Re: [PATCH v2 1/2] sched/deadline: Restore dl_server bandwidth on non-destructive root domain changes

From: Phil Auld
Date: Thu Nov 14 2024 - 11:00:11 EST


On Thu, Nov 14, 2024 at 02:28:09PM +0000 Juri Lelli wrote:
> When root domain non-destructive changes (e.g., only modifying one of
> the existing root domains while the rest is not touched) happen we still
> need to clear DEADLINE bandwidth accounting so that it's then properly
> restored, taking into account DEADLINE tasks associated to each cpuset
> (associated to each root domain).
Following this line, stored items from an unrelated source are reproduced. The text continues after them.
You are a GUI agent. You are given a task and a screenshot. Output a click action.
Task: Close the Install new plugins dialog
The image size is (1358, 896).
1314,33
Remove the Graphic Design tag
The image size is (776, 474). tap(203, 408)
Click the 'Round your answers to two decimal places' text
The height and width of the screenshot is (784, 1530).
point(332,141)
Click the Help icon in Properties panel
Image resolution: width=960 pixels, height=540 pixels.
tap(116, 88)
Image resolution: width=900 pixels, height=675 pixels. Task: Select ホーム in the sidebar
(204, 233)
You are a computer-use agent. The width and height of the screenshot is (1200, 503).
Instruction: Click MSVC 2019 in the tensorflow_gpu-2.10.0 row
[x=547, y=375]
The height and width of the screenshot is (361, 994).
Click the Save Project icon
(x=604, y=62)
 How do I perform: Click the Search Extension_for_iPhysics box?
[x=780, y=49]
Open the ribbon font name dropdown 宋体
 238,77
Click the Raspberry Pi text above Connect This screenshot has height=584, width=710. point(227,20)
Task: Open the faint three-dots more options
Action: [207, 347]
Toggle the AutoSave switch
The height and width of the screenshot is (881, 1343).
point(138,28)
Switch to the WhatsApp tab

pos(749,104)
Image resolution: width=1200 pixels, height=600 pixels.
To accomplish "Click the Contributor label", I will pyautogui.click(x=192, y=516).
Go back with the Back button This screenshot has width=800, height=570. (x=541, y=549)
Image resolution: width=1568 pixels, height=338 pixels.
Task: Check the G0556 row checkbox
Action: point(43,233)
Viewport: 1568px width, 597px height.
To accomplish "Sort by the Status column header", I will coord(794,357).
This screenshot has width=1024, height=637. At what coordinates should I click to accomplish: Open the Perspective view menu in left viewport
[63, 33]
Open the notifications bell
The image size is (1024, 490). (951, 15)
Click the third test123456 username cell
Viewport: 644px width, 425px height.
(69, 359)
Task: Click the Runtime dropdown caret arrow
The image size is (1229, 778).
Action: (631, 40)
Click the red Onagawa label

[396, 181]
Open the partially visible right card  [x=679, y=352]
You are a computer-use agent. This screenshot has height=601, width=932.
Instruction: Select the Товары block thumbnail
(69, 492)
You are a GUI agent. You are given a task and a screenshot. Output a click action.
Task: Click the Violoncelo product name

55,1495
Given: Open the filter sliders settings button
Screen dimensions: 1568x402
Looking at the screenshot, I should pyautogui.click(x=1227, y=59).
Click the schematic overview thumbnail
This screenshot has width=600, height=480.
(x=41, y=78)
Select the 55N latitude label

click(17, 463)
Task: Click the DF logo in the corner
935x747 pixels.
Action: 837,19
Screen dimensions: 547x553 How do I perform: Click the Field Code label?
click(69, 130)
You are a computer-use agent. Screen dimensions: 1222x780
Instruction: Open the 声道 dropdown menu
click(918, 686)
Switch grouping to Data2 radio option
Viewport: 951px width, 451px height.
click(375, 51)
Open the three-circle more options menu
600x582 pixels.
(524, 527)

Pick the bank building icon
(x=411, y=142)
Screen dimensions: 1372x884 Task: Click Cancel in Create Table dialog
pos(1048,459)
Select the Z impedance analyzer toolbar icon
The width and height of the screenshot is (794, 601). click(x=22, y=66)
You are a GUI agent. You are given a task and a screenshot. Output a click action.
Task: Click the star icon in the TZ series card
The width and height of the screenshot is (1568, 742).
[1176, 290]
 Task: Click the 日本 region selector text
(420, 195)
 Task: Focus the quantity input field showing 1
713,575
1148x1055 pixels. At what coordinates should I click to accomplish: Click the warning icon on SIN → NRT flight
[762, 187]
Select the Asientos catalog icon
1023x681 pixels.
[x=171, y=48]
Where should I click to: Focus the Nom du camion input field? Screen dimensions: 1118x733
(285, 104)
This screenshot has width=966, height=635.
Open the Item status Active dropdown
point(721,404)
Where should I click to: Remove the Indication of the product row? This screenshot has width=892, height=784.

After the introduction of dl_servers,
> we fail to restore such servers contribution after non-destructive
> changes (as they are only considered on destructive changes when
> runqueues are attached to the new domains).
>
> Fix this by making sure we iterate over the dl_servers attached to
> domains that have not been destroyed and add their bandwidth
> contribution back correctly.
>
> Signed-off-by: Juri Lelli <juri.lelli@xxxxxxxxxx>
>


Reviewed-by: Phil Auld <pauld@xxxxxxxxxx>


> ---
> v1->v2: always restore, considering a root domain span (and check for
> active cpus)
> ---
> kernel/sched/deadline.c | 17 ++++++++++++++---
> kernel/sched/topology.c | 8 +++++---
> 2 files changed, 19 insertions(+), 6 deletions(-)
>
> diff --git a/kernel/sched/deadline.c b/kernel/sched/deadline.c
> index 9ce93d0bf452..a9cdbf058871 100644
> --- a/kernel/sched/deadline.c
> +++ b/kernel/sched/deadline.c
> @@ -2970,11 +2970,22 @@ void dl_add_task_root_domain(struct task_struct *p)
>
> void dl_clear_root_domain(struct root_domain *rd)
> {
> - unsigned long flags;
> + int i;
>
> - raw_spin_lock_irqsave(&rd->dl_bw.lock, flags);
> + guard(raw_spinlock_irqsave)(&rd->dl_bw.lock);
> rd->dl_bw.total_bw = 0;
> - raw_spin_unlock_irqrestore(&rd->dl_bw.lock, flags);
> +
> + /*
> + * dl_server bandwidth is only restored when CPUs are attached to root
> + * domains (after domains are created or CPUs moved back to the
> + * default root doamin).
> + */
> + for_each_cpu(i, rd->span) {
> + struct sched_dl_entity *dl_se = &cpu_rq(i)->fair_server;
> +
> + if (dl_server(dl_se) && cpu_active(i))
> + rd->dl_bw.total_bw += dl_se->dl_bw;
> + }
> }
>
> #endif /* CONFIG_SMP */
> diff --git a/kernel/sched/topology.c b/kernel/sched/topology.c
> index 9748a4c8d668..9c405f0e7b26 100644
> --- a/kernel/sched/topology.c
> +++ b/kernel/sched/topology.c
> @@ -2721,9 +2721,11 @@ void partition_sched_domains_locked(int ndoms_new, cpumask_var_t doms_new[],
>
> /*
> * This domain won't be destroyed and as such
> - * its dl_bw->total_bw needs to be cleared. It
> - * will be recomputed in function
> - * update_tasks_root_domain().
> + * its dl_bw->total_bw needs to be cleared.
> + * Tasks contribution will be then recomputed
> + * in function dl_update_tasks_root_domain(),
> + * dl_servers contribution in function
> + * dl_restore_server_root_domain().
> */
> rd = cpu_rq(cpumask_any(doms_cur[i]))->rd;
> dl_clear_root_domain(rd);
> --
> 2.47.0
>

--